Of all the things I get to do at the University of Georgia, one of my favorites is my lunchtime reading clubs, which are groups of mid-career IT professionals who get together regularly to discuss an interesting book. Typically, half of each club’s members come from EITS, the central IT organization on campus, and the other half comes from UGA’s schools, colleges, or other units. This semester, one of the clubs is reading Gene Kim’s (@RealGeneKim) The Phoenix Project, and it is leading us through some very productive conversations on what service-oriented cultures really are – and more importantly, what they are not.
Broadly defined, a service-oriented culture can be said to be a set of beliefs and behaviors of a particular group, directed at activities that are deemed helpful to others. Within the context of IT organizations, those beliefs and behaviors typically revolve around being:
- Reliable – seen as dependable, trustworthy, accurate, and infallible
- Consistent – seen as adhering to the same principles, actions, and outcomes
- Proactive – seen as prepared and controlled, especially when things are not going well
- Responsive – seen as responding in a sympathetic or favorable way
Martha Heller (@MarthaHeller) talks about the paradoxes of IT leadership – and one that our reading group has identified involves one of the basic challenges of our profession; that is, from the viewpoint of IT professionals, service-oriented cultures are about IT services that are reliable, consistent, proactive, and responsive. But from the viewpoint of those who work outside the IT organization, service-oriented cultures are about IT staff support that is reliable, consistent, proactive, and responsive. We might call this paradox the Operations–Concierge Divide because efforts directed at the latter, if performed absent sound operating principles and practices, has the potential to disrupt the former. That is to say, IT organizations under pressure to be immediately responsive to unregulated end user requests can find it more difficult to deliver IT services that are reliable, consistent, proactive, and responsive.
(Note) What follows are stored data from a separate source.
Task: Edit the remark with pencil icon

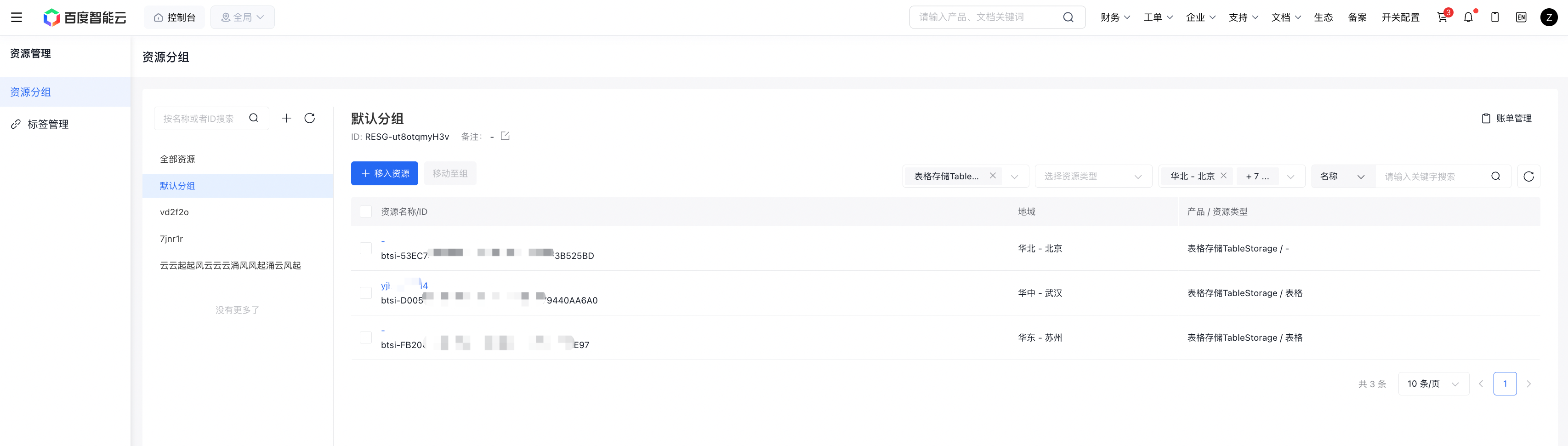Action: click(x=505, y=136)
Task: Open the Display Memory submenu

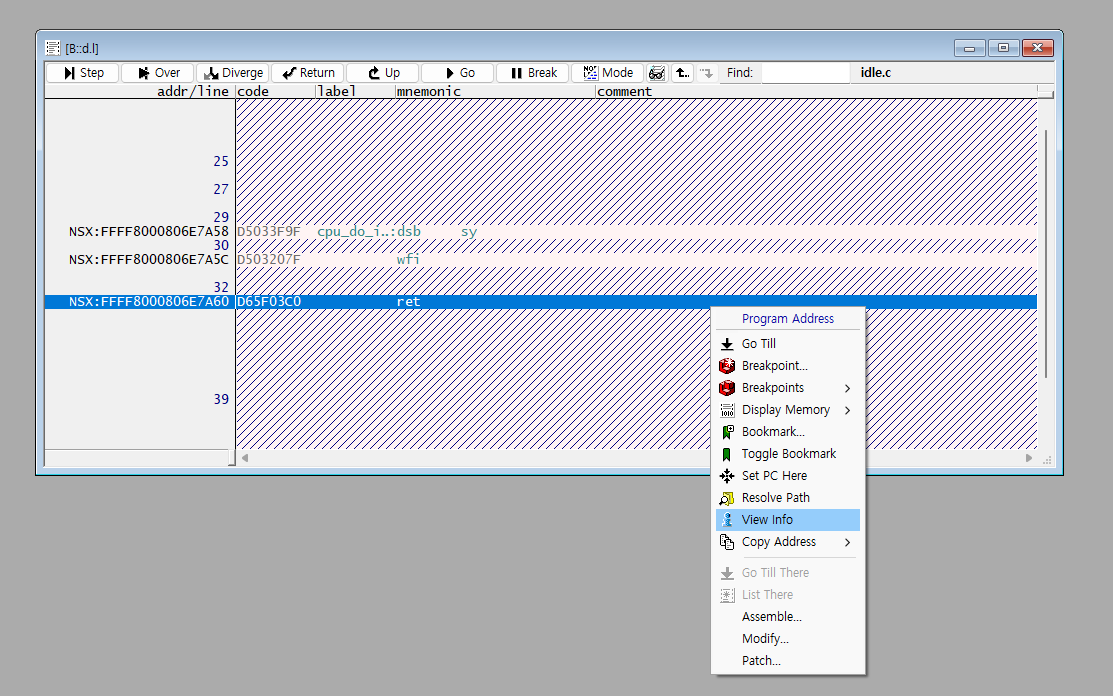Action: point(785,409)
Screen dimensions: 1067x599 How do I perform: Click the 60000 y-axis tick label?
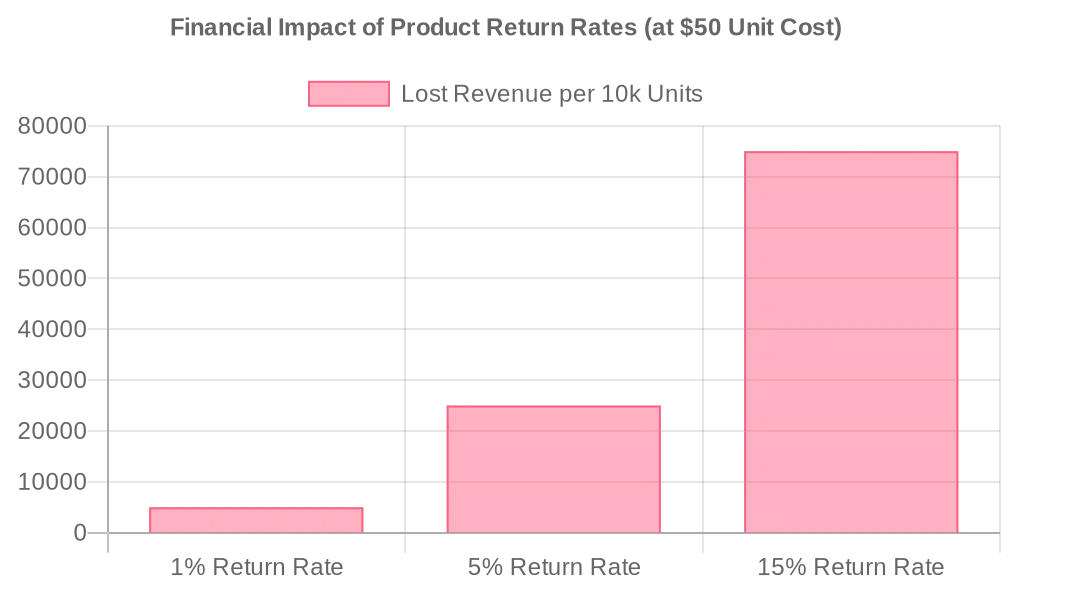tap(53, 228)
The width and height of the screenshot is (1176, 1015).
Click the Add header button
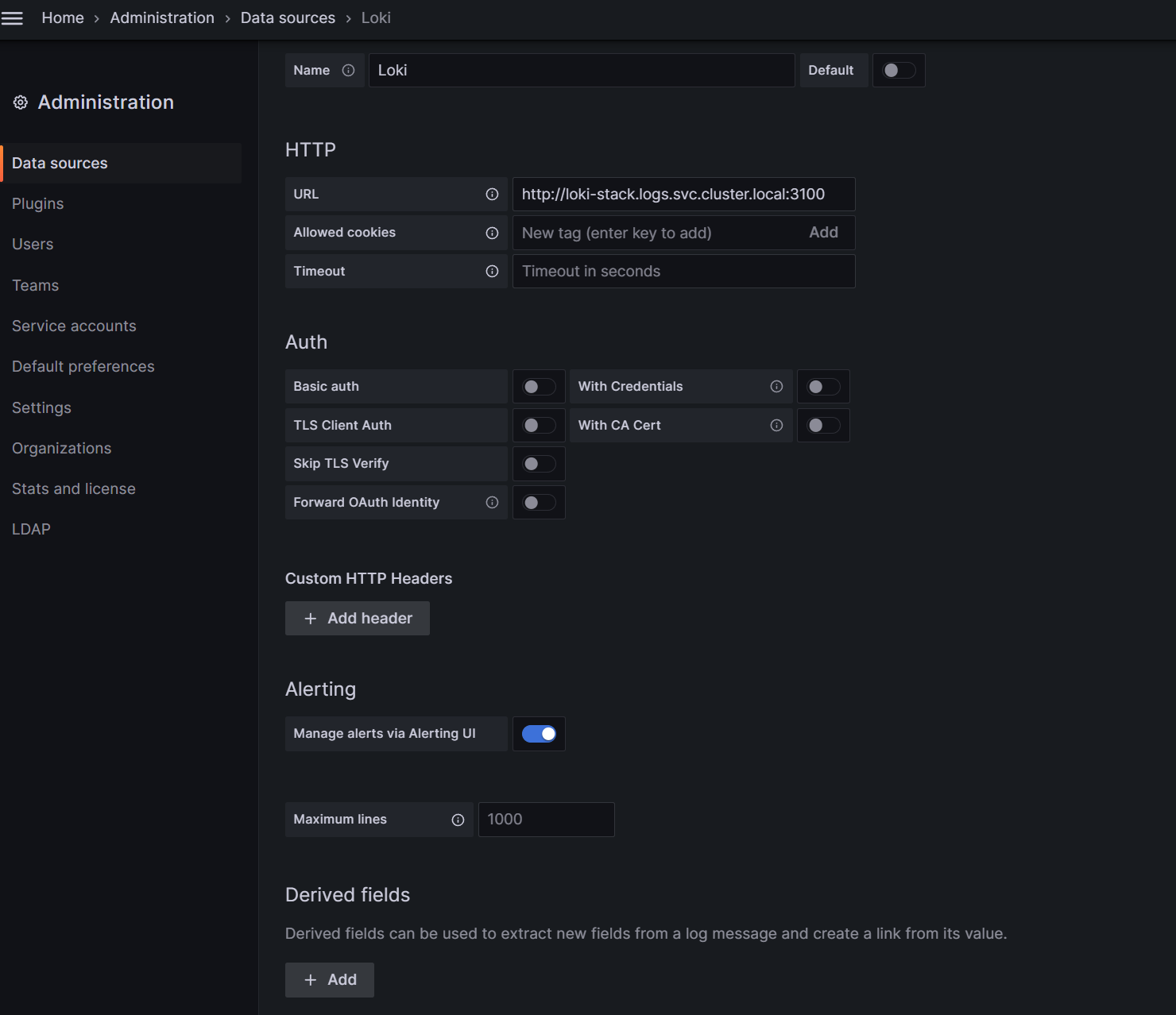coord(358,619)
The story of The Phoenix Project speaks to this paradox. The driving force behind missed deadlines, service delivery failures, or unmet expectations is not technical incompetence, lack of supervision, or poor leadership, but unregulated work in progress. Failure to properly manage demand for services through sound project, change, and demand management techniques will create the conditions for poor service delivery. Every IT professional has felt the tension between working on planned tasks versus having to immediately respond to someone who has screamed loudly or dropped the name of someone high above the CIO. That pressure is doubly worse when one has to drop planned tasks to respond to an outage or to fix a major service defect.
The paradox of the operations–concierge divide is that efforts to be immediately responsive to unregulated end user demands results in a reactive IT culture whose performance spirals downward because of the cycle of over-commitment and underperformance [http://www.accidentalcio.com/2012/09/a-vicious-cycle.html]. The only way to escape this downward trend is to place a moratorium on the introduction of new work into the system, so that the entire system can catch up and reduce the amount of work in progress. That typically requires an intervention of some sort – either new leadership or executive support that comes right from the top.
The trick to building a proper service oriented culture – one that is characterized by reliable, consistent, proactive, and responsive IT services – is to avoid spiraling into the cycle of over-commitment and underperformance in the first place; and the way to do that is to not say no over and over, but build into the organization the proper project, change, and demand management processes for regulating the flow of work. That means investigating and learning about ITIL and other standard processes, and applying some of the lessons learned from The Phoenix Project. These include:
- Recognize that performance improvements are truly possible only when applied at the constraints that are negatively impacting the flow of work through the organization. Improvements at other places will do little to improve overall service quality.
- Identify and protect the critical resources in the organization, and do everything possible to make sure they are not dragged into serving ad hoc requests on demand.
- Control the flow of work by proactively deciding what work that is to be accomplished, as opposed to letting that be dictated by the tone and volume of ad hoc requests. That requires governance, which is key to deciding which projects should be deferred.
Controlling the flow of work throughout the IT organization is the key to building a service-oriented IT culture that is well regarded for reliable, consistent, proactive, and responsive IT services. Resolving the operations–concierge divide is another one of those paradoxes of IT leadership that are crucial for IT leaders to learn to overcome.